Пламя выхватило из темноты детали — лица — мальчишеские, задумчивые — военную, полувоенную и гражданскую одежду, оружие… Пел, скрестив ноги, без аккомпанемента, круглолицый чубатый паренёк, державший на коленях матово поблёскивающий карабин.
Около огня стояли два пулемёта. Но на них Олег обратил внимание мельком, потому что понял: на всех мальчишках — красные галстуки. Яркие, они казались в огне костра живыми языками пламени.
А потом тот, кто сидел рядом с поющим, поднял голову — и у Олега вырвалось — громко, все возле костра повернулись сюда, песня смолкла:
— Марат!..
…Это было странновато и почти смешно, но Марат обрадовался Олегу, как будто они были старыми друзьями, а не встречались всего раз в жизни (?) на какой-то час. С широкой улыбкой стиснул локти Олега крепкими пальцами, стукнулся лбом в лоб — довольно ощутимо — и повернулся к остальным мальчишкам, доброжелательно взиравшим от огня:
— Братцы, это Олег, я про него тогда говорил, помните? — согласный шум. — Наш человек!
— Ну, если наш, то налейте ему! — со смехом крикнул какой-то мальчишка — стройненький, даже хрупкий, лохматый, но с глазами смелыми и гордыми, как со старого плаката.
— Ребята, не могу! — засмеялся Олег (ему почему-то было очень-очень хорошо), увидев, что к нему уже тянутся две или три крышки от фляжек, над которыми вился парок. — Я вас рад видеть всех, но не могу, я на минутку отошёл… я не один тут…

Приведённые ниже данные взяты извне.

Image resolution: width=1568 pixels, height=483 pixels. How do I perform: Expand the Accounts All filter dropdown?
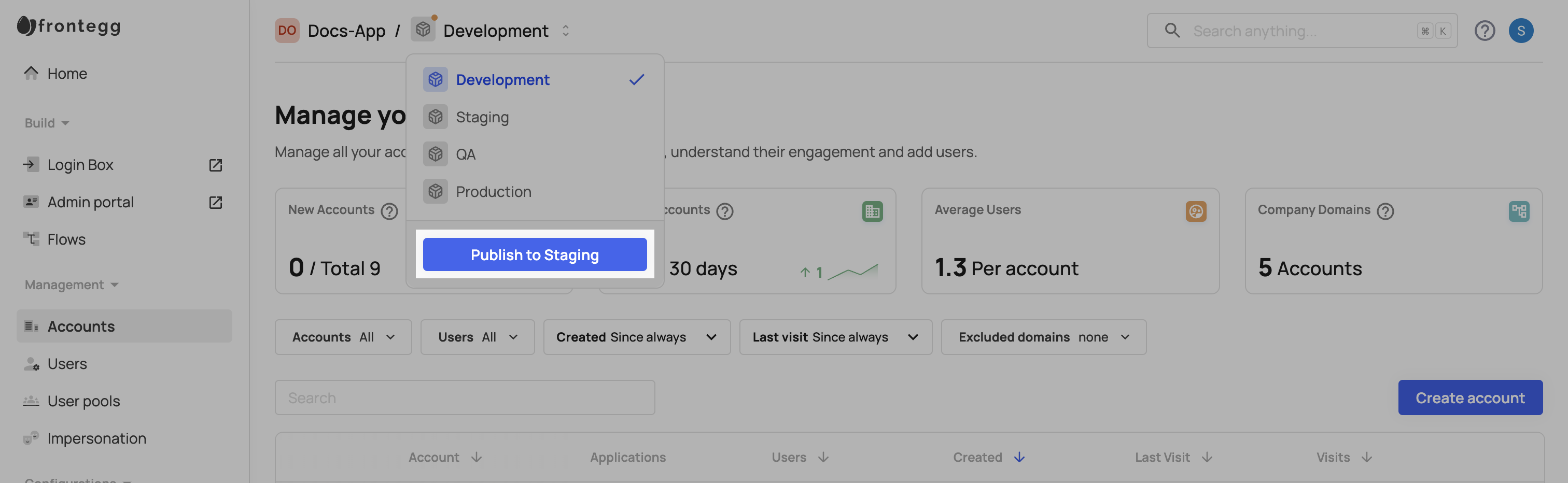click(x=343, y=337)

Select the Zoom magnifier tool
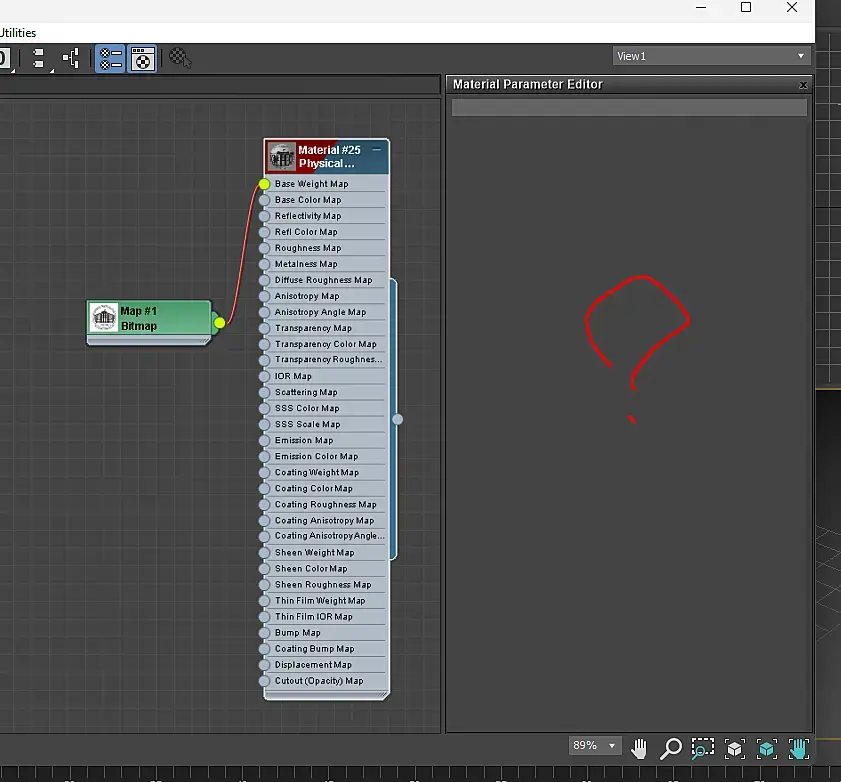pos(671,748)
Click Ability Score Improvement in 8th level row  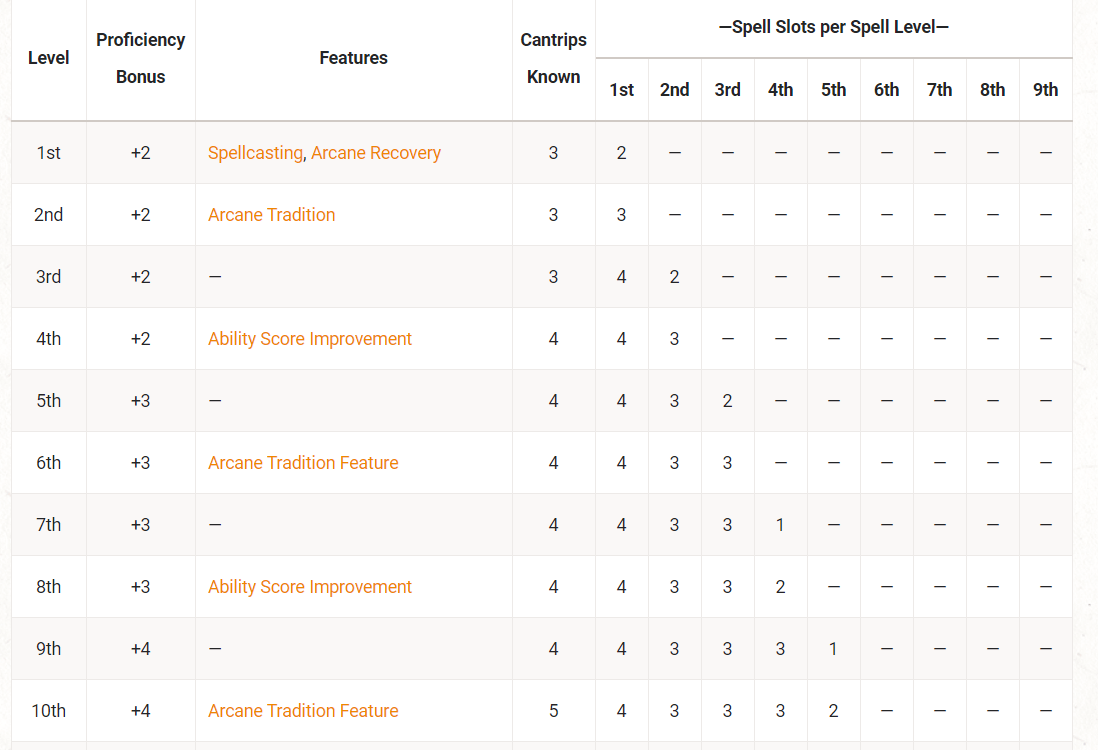click(x=310, y=587)
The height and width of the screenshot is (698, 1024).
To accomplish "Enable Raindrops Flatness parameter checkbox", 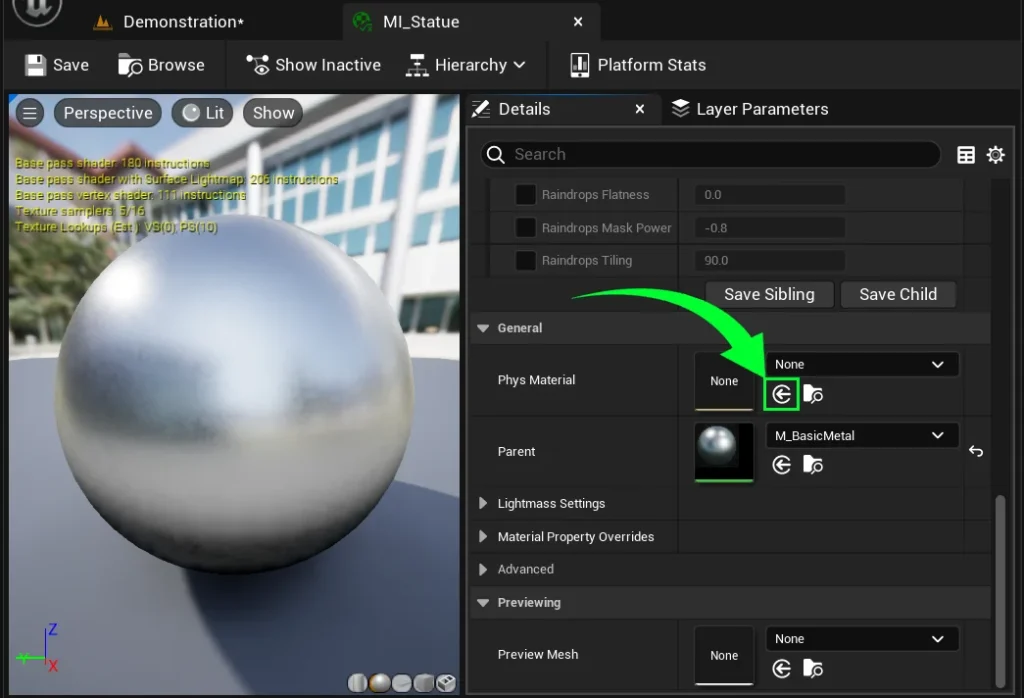I will (x=525, y=195).
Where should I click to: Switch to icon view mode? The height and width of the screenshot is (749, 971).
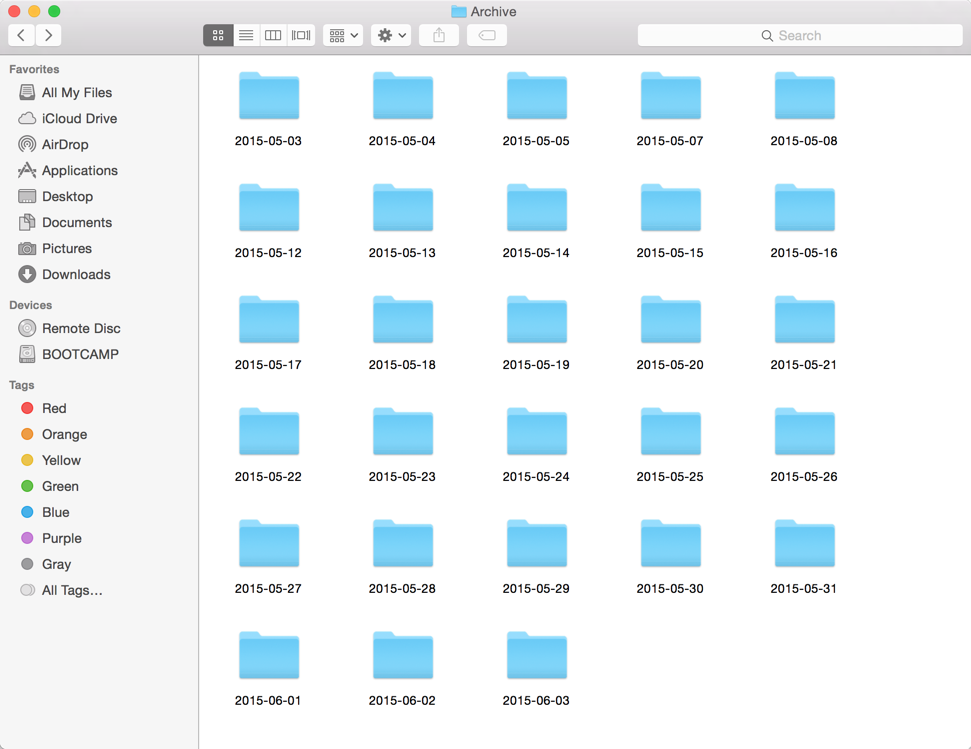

— Выручил?! — Марат хлопнул Олега между лопаток. — Молоток!
— Не всех ещё, код 5 остался, — подчиняясь сильному, но дружеском давлению на плечи, Олег сел, скрестив ноги. Принял одну из крышек — там оказался травяной чай. Вокруг костра стихло; Марат, начавший было садиться, выпрямился:
— Код 5? — переспросил он. Олег кивнул. — А мы как раз туда…
— Туда?! — Олег заморгал. Марат ничего не ответил, о чём-то задумался, а плечистый крепыш, обнимавший приклад пулемёта неизвестно Олегу марки, пояснил с недобрым смешком:
— Ленниадскую империю зажали, уррвы своих с побережья Сантокада эвакуируют, а баргайцы их транспорты топят. С пацанвой и бабами.